━━━ Information provided ━━━

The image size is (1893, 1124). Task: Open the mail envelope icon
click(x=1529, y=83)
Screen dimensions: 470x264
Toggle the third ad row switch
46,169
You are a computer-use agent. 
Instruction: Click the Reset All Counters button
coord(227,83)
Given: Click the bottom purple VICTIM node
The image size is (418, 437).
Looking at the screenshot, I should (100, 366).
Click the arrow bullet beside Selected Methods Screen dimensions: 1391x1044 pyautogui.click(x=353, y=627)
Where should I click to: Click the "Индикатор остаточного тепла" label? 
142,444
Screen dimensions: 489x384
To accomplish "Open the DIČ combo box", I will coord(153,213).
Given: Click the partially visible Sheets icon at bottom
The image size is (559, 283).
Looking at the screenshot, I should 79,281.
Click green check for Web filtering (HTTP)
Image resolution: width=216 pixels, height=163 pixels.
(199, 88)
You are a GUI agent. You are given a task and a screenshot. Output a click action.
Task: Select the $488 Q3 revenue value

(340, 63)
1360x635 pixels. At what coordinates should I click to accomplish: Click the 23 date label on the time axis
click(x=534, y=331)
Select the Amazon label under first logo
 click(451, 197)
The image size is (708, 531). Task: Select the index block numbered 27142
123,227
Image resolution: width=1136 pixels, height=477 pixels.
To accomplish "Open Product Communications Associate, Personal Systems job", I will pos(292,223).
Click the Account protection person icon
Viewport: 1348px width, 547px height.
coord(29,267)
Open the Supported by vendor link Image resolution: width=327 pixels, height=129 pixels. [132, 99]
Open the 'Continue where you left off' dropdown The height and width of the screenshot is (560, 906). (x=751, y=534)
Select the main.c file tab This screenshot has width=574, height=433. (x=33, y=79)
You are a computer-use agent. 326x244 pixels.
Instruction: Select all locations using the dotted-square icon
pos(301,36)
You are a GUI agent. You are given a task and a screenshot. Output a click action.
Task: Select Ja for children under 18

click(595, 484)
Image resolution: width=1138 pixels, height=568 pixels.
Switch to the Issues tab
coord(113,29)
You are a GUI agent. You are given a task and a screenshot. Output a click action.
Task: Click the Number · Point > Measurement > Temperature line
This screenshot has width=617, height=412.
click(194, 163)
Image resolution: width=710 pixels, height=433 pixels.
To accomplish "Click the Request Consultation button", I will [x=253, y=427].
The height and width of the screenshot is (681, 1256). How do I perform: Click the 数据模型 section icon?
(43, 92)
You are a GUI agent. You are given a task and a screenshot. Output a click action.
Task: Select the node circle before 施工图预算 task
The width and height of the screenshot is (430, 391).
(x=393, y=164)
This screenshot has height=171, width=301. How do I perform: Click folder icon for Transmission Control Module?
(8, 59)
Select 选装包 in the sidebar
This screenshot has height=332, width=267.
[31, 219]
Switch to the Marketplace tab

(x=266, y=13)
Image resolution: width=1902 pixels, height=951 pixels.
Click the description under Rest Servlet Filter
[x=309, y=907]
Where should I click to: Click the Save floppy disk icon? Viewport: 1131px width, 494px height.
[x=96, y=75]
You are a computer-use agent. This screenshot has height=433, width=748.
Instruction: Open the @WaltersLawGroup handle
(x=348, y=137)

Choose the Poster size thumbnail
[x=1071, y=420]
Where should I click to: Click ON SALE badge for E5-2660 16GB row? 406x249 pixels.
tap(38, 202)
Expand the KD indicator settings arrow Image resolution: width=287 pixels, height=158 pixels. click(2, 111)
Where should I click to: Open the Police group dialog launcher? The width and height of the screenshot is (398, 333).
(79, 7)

━━━

# Assigned task
Look above for the line that contains "Task: Select Ja for children under 18". Starting there, transcribe every line exactly until you have copied the line that contains "Expand the KD".

# Solution to this task
Task: Select Ja for children under 18

click(595, 484)
Image resolution: width=1138 pixels, height=568 pixels.
Switch to the Issues tab
coord(113,29)
You are a GUI agent. You are given a task and a screenshot. Output a click action.
Task: Click the Number · Point > Measurement > Temperature line
This screenshot has width=617, height=412.
click(194, 163)
Image resolution: width=710 pixels, height=433 pixels.
To accomplish "Click the Request Consultation button", I will [x=253, y=427].
The height and width of the screenshot is (681, 1256). How do I perform: Click the 数据模型 section icon?
(43, 92)
You are a GUI agent. You are given a task and a screenshot. Output a click action.
Task: Select the node circle before 施工图预算 task
The width and height of the screenshot is (430, 391).
(x=393, y=164)
This screenshot has height=171, width=301. How do I perform: Click folder icon for Transmission Control Module?
(8, 59)
Select 选装包 in the sidebar
This screenshot has height=332, width=267.
[31, 219]
Switch to the Marketplace tab

(x=266, y=13)
Image resolution: width=1902 pixels, height=951 pixels.
Click the description under Rest Servlet Filter
[x=309, y=907]
Where should I click to: Click the Save floppy disk icon? Viewport: 1131px width, 494px height.
[x=96, y=75]
You are a computer-use agent. This screenshot has height=433, width=748.
Instruction: Open the @WaltersLawGroup handle
(x=348, y=137)

Choose the Poster size thumbnail
[x=1071, y=420]
Where should I click to: Click ON SALE badge for E5-2660 16GB row? 406x249 pixels.
tap(38, 202)
Expand the KD indicator settings arrow Image resolution: width=287 pixels, height=158 pixels. click(2, 111)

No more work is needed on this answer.